Date of Award

2011

Degree Type

Dissertation

Degree Name

Doctor of Philosophy (PhD)

Department

Communication Sciences and Disorders

Advisor(s)

Karen A. Doherty

Keywords

Aging, Hearing Loss, Listening Effort, Speech Recognition

Subject Categories

Speech Pathology and Audiology

Abstract

It is well established that older listeners have more difficulty understanding speech in background noise than younger listeners (e.g. Dubno et. al., 1984). Some have attributed this increased difficulty to peripheral hearing loss, while others suggest that older listeners may perceive listening in noise as difficult and effortful because it requires them to exert more cognitive resources (Desjardins et. al., 2009). The purpose of the present study was to directly evaluate the relationship between cognitive function, listening effort and speech recognition for a group of younger and older normal hearing adults, and a group of older adults with hearing impairment, in various types of background noise.

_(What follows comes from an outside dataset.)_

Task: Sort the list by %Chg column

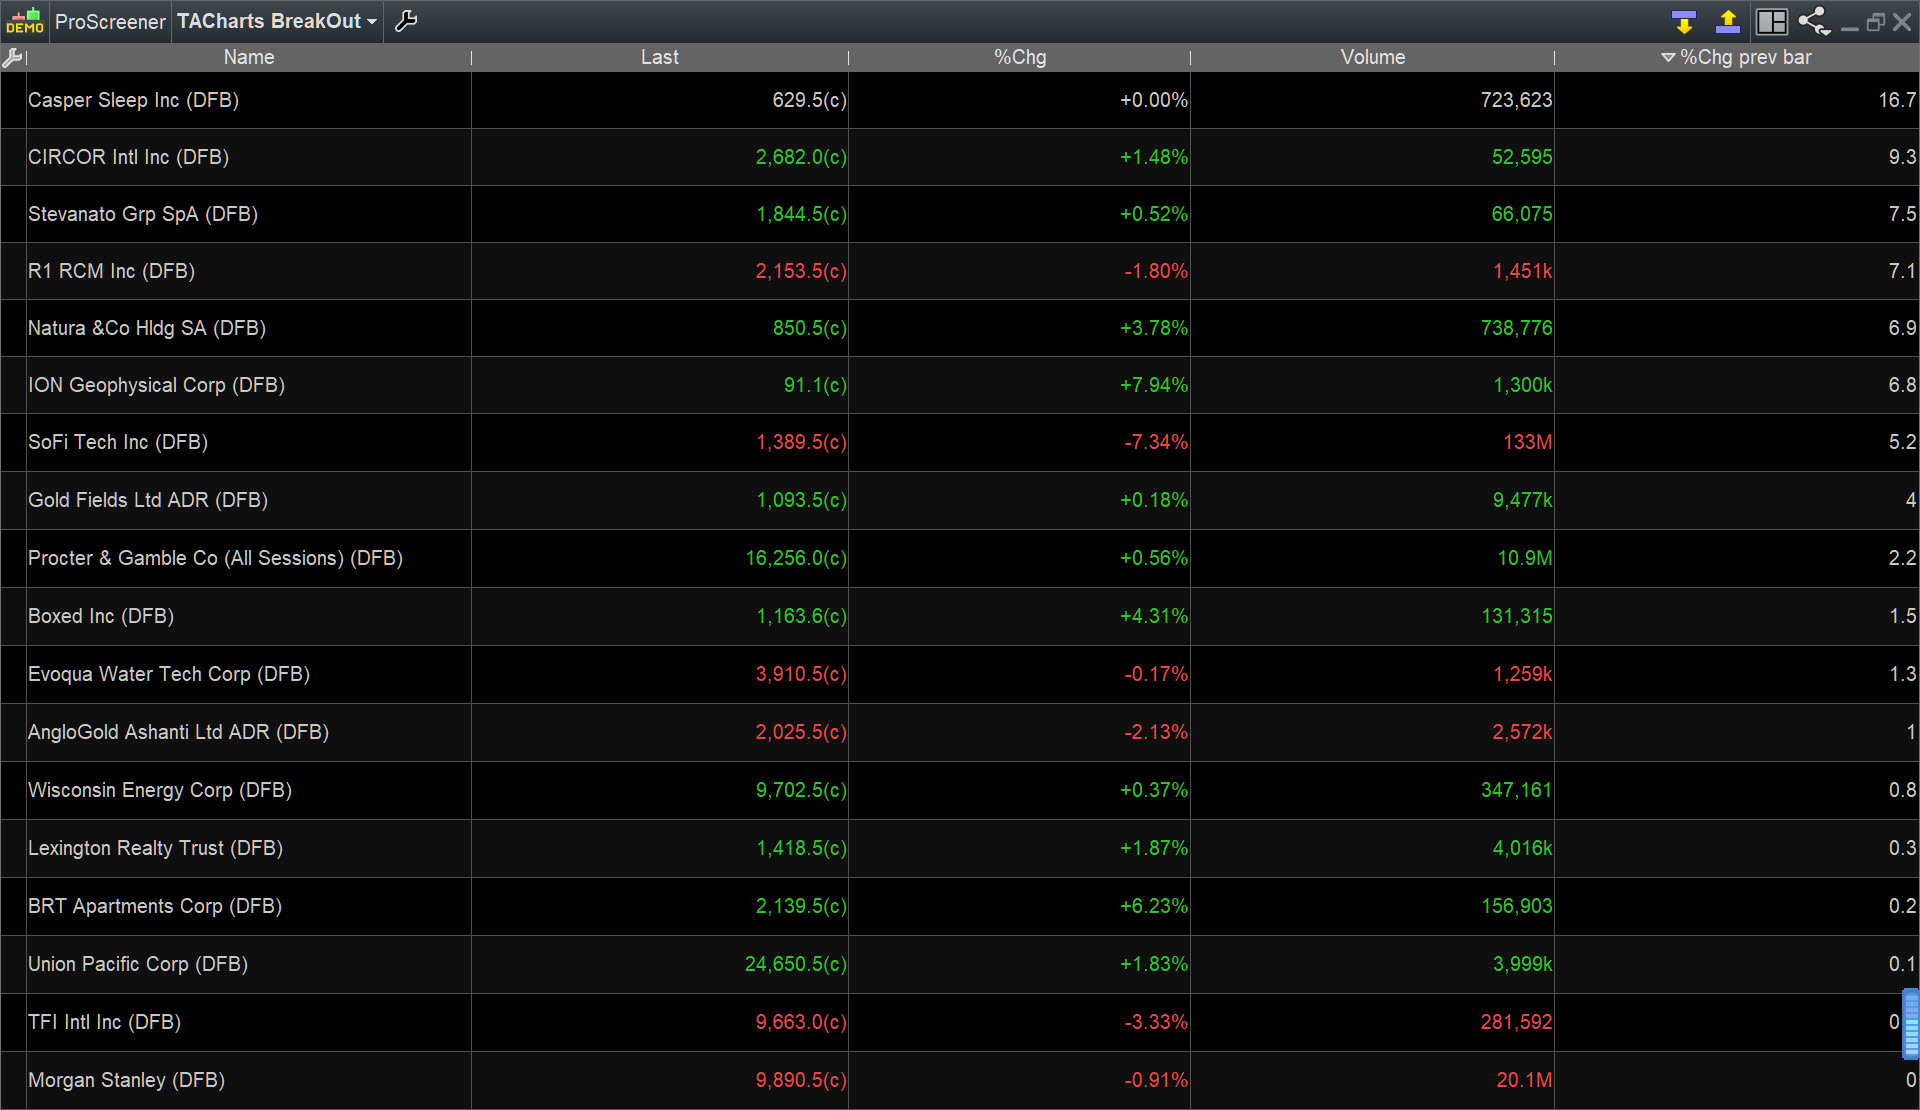Action: [x=1019, y=58]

A dual-task paradigm was used to objectively evaluate listening effort. The primary task required participants to repeat sentences presented in three different background noise masker conditions (e.g. Two-Talker (TT), Six-Talker (SIX), Speech-Shaped Noise (SSN)). The secondary task was a digital visual pursuit rotor tracking test (DPRT), for which participants were instructed to use a computer mouse to track a moving target around an ellipse that was displayed on a computer screen. Each task was presented separately and concurrently at a fixed speech recognition performance level of 76% correct. In addition, participants' subjectively rated how easy it was to listen to the sentences in each masker condition on a scale from 0 (e.g. very difficult) to 100 (e.g. very easy). Last, participants completed a battery of cognitive tests which measured working memory (Reading Span test), processing speed (DSST) and selective attention (Stroop test) ability.

Results revealed that participants' working memory and processing speed ability were significantly related to their speech recognition performance in noise in all three background noise masker conditions. Both groups of older participants expended significantly more listening effort than younger participants in the SSN and TT masker conditions. For each group of participants, there were no significant differences in listening effort measured across the masker conditions, with the exception of the younger participants who expended more effort listening in the SIX masker condition compared to the SSN condition. All participants' listening effort expended on the TT and SSN masker conditions was significantly correlated with their working memory and processing speed performance. Participants' subjective ratings of listening effort did not correlate with their objective measures of listening effort on any of the listening conditions. Findings from the present study indicate that older adults, independent of peripheral hearing loss, require more cognitive resources than younger adults to understand speech in background noise.